Rows from a screen grounding dataset
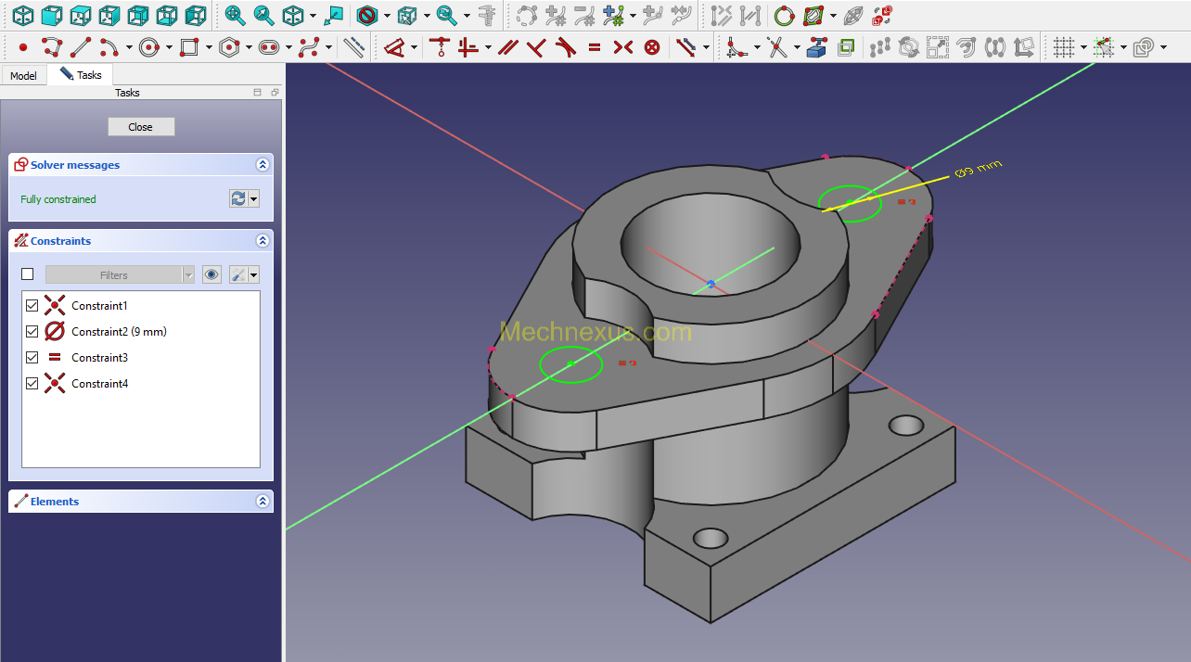Apply the Parallel constraint tool

tap(507, 47)
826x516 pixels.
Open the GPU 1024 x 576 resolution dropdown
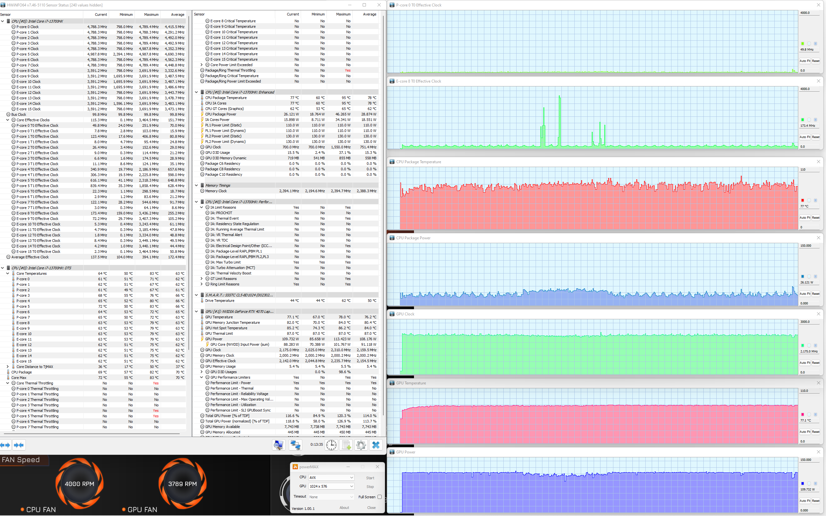331,486
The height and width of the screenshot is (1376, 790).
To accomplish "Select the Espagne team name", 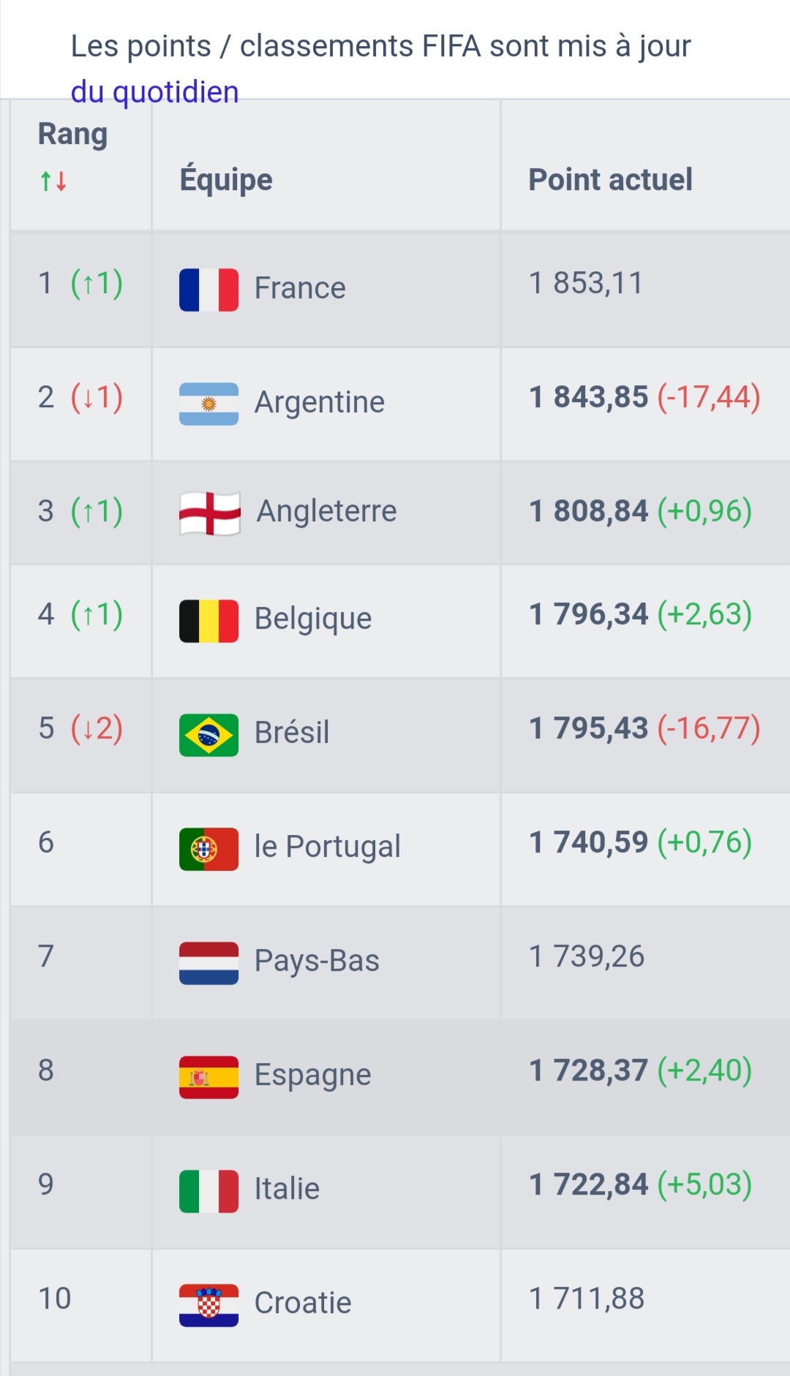I will (312, 1075).
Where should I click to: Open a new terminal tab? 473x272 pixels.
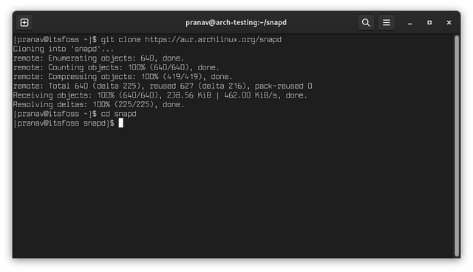point(24,23)
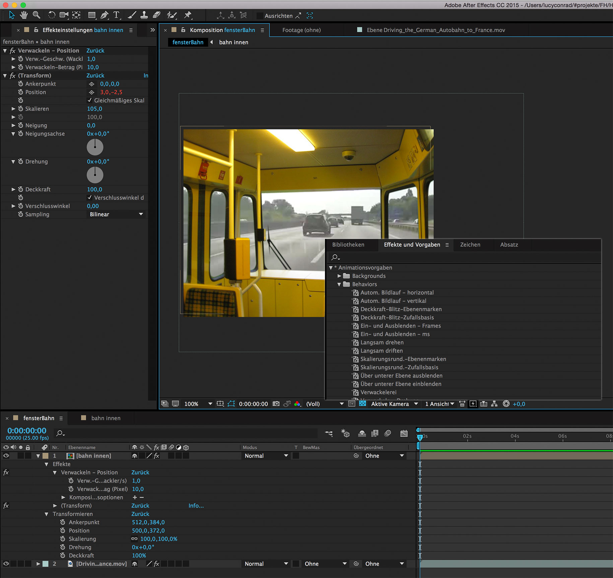Click the Info... link in timeline

pos(196,506)
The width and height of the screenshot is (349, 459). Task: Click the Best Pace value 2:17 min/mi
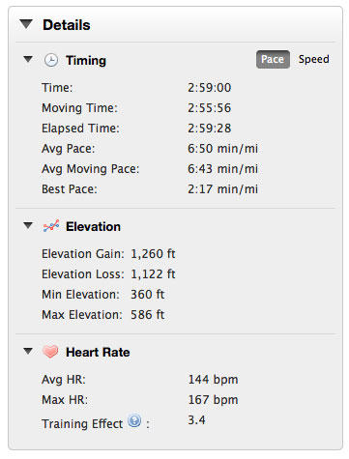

**What to work on**
Count the lines of the records that contain the string "Open". Give only the number.

**Response for this exercise**
2